A pilot project to allow hunters in Saint Andrews to harvest nuisance deer meat and feed dozens of low-income families in the area was cancelled just before it was supposed to launch.
This past fall, the Department of of Natural Resources and Energy Development announced that deer meat would be donated to the Volunteer Centre of Charlotte County Inc.
But the initiative was quietly cancelled to allow the New Brunswick's Department of Health time to assess whether there are any risks to food security.
"If you don't have something and you didn't get it, it's not as bad as having it taken away from you," said Donna Linton, a co-ordinator for the non-profit organization.

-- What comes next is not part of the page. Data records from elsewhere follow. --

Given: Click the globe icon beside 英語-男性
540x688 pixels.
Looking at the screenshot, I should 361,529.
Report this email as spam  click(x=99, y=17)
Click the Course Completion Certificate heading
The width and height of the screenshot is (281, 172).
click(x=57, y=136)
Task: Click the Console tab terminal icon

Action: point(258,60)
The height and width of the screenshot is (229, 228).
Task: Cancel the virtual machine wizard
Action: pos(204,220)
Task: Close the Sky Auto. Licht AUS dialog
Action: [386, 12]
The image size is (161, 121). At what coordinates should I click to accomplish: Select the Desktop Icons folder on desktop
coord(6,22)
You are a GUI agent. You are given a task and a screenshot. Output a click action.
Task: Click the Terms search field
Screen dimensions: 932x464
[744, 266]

Linton said about 30 families in Charlotte County expressed interest in the deer meat to eat over the winter. This would've fed at least 56 children in the area.

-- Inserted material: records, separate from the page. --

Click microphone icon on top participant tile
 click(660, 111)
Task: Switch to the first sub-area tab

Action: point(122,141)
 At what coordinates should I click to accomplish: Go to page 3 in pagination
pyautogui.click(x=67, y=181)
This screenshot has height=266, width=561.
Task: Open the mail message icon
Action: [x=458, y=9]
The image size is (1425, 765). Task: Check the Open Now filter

Food insecurity 'an issue'
The Town of Saint Andrews, which is trying to cope with a growing deer population, said it would pay to have the meat processed in the St. Stephen area, and it would eventually be donated through the volunteer centre to families in need.
Jennifer Russell, New Brunswick's chief medical officer of health, said her office started looking into operational and food licence requirements that could support the project. But it will need more time.
"We will be conducting a cross-jurisdictional scan to see if other provinces have food safety programs in place for similar initiatives and if there are ways to implement control measures to help reduce risks and allow this kind of donation," Russell said in an emailed statement to CBC News.
Instead of the 40 pounds of deer meat per family, they're being offered hot dogs and hamburger meat through the local food bank.
"They have a food insecurity issue and specifically protein," Linton said. "They were just hoping they could secure some food to get them through the winter."
While most of the families told Linton they had never hunted, they do have experience with deer meat.
"All of the families have had experience cooking it and were aware of the different seasoning flavours that you can do," she said.
"It's just kind of sad."
The poverty line in that area of Charlotte County is about $24,000 a year, but many people try to get by on half that amount.
Many families who would've benefited from the pilot project either lost a job or are living on disability.
"When there's grandchildren living in the home, often they're living on the grandparents' pension."
But Linton is hopeful the project will be able to go ahead next year.
"We're not letting it go."
Deer population a big problem
Brad Henderson, deputy mayor of Saint Andrews, said the project would also decrease the town's deer population.
In August, residents of the town took out a full-page newspaper ad calling on the province and the town to do something.
Henderson said he was told by Natural Resources and Energy Development Minister Mike Holland that the project would go ahead sometime this year.
"One challenge could be another challenge's solution," he said.